En salles : Un an après son lyrique Cheval de guerre, Steven Spielberg revient déjà avec Lincoln. Bon an mal an, il intensifie le rythme de ses productions, ainsi que celui de leur qualité. Car Lincoln ne déroge pas à la règle : masterpiece pour un master Président !
A hauteur d’homme
Mais qu’on se détrompe tout de suite : non, Lincoln n’est pas un biopic : il se concentre sur quatre mois de la vie du Président (décembre 1864-mars 1865), un moment certes crucial – celui où il fait à la fois voter l’amendement abolissant l’esclavage et cesser la guerre de Sécession, mais rien sur ses années de formation, sa jeunesse, etc. Non, Lincoln n’est pas un monument à la gloire du Président, une épopée lyrique, un panégyrique sans nuances. C’est tout le contraire, le portrait de sang et de cendres d’un homme à l’apogée de son existence, mais avec plus de 60 nuances de gris. Filmé à hauteur d’homme, Lincoln nous apparaît ainsi à l’écran pour la première fois de dos, en amorce-épaule, et en voix off.
Le mal est partout
Passionnant pour ses partis pris narratifs, Lincoln l’est encore plus quand on lui met en perspective toute la filmographie du cinéaste. Pour la première fois chez Spielberg, le mal n’est plus clairement identifié. Les Dents de la mer, Jurassic park, La Guerre des mondes ou même La Liste de Schindler nous avaient habitués à repérer des figures du mal parfois fascinantes, en tout cas bien identifiées. Là, dans ce Lincoln, le mal est partout : dans la guerre que doit livrer le Président des Etats-Unis – brèves mais saisissantes reconstitutions de combats entre Unionistes et Confédérés, dans la boue, la pluie et le sang ; dans le combat – parfois douteux ! - qu’il mène à la Chambre des représentants pour arracher et acheter quelques voix à son opposition démocrate qui lui permettront de faire passer le 13ème amendement ; dans son couple, malmené par les choix de vie publique qu’il a imposés à son épouse, et à un de ses fils, décédé lors des combats ; dans sa chair : noueux, tortueux, son corps semble hors du temps et vieillir en accéléré, à mesure que les mois passent. Au point que son assassinat est purement éludé, pour être représenté dans une iconographie quasi-chrétienne, tel un Christ de souffrance à sa descente de croix.
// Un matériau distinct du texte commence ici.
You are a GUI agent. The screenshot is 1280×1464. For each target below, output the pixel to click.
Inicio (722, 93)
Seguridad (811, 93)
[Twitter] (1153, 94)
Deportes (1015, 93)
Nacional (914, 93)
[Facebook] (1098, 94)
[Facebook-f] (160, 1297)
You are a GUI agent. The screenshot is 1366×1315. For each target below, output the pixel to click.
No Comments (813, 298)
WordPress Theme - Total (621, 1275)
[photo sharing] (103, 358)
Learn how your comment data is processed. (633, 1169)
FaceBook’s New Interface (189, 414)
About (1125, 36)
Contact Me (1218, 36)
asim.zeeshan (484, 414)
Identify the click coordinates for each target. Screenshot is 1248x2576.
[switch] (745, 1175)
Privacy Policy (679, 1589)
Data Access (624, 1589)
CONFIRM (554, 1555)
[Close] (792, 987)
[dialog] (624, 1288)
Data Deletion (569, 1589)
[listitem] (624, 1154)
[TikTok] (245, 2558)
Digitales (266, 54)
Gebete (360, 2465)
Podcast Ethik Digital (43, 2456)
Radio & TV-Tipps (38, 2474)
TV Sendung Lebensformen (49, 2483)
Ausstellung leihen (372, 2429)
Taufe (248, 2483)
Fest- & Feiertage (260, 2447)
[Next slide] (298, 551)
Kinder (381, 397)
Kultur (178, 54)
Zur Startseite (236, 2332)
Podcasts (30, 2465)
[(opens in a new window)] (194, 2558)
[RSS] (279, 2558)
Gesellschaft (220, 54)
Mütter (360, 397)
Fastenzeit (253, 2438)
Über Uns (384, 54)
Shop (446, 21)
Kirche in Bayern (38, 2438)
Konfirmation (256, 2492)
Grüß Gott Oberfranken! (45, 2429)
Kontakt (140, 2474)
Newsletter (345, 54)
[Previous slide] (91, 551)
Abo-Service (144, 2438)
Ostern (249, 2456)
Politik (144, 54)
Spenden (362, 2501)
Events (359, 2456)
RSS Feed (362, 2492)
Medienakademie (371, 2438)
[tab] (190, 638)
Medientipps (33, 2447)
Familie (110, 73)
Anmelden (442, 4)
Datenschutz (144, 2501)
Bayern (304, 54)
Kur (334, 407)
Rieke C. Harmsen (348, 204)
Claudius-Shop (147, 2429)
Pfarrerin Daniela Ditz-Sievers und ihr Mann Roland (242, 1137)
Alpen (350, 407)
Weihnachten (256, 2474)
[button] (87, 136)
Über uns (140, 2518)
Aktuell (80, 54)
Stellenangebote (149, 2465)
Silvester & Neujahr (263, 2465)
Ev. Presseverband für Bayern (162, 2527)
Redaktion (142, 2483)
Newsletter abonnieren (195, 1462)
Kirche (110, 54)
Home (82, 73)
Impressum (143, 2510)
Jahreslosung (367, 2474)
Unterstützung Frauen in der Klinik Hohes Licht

Fructueuse collaboration Kaminski-Spielberg
D’où le formidable travail de Janusz Kaminski à la lumière : sombre, parfois à contre-jour, dominée par des tonalités grises et nocturnes, elle accentue la tonalité funèbre et crépusculaire que donne Spielberg à son évocation du Président. C’est tout le talent de Spielberg que de s’être adjoint les services de ce chef op : de Minority Report à Lincoln, en passant Arrête-moi si tu peux ou La Guerre des mondes, leur travail commun est exemplaire. La texture lumineuse qu’ils imposent à chacune de leurs productions est exemplaire. Exemplaire d’une collaboration. Exemplaire du rôle de la lumière qu’accorde Spielberg à chacune de ses œuvres, aussi différentes soient-elles. Enfin, exemplaire de ce qu’elle devrait être, même dans les blockbusters.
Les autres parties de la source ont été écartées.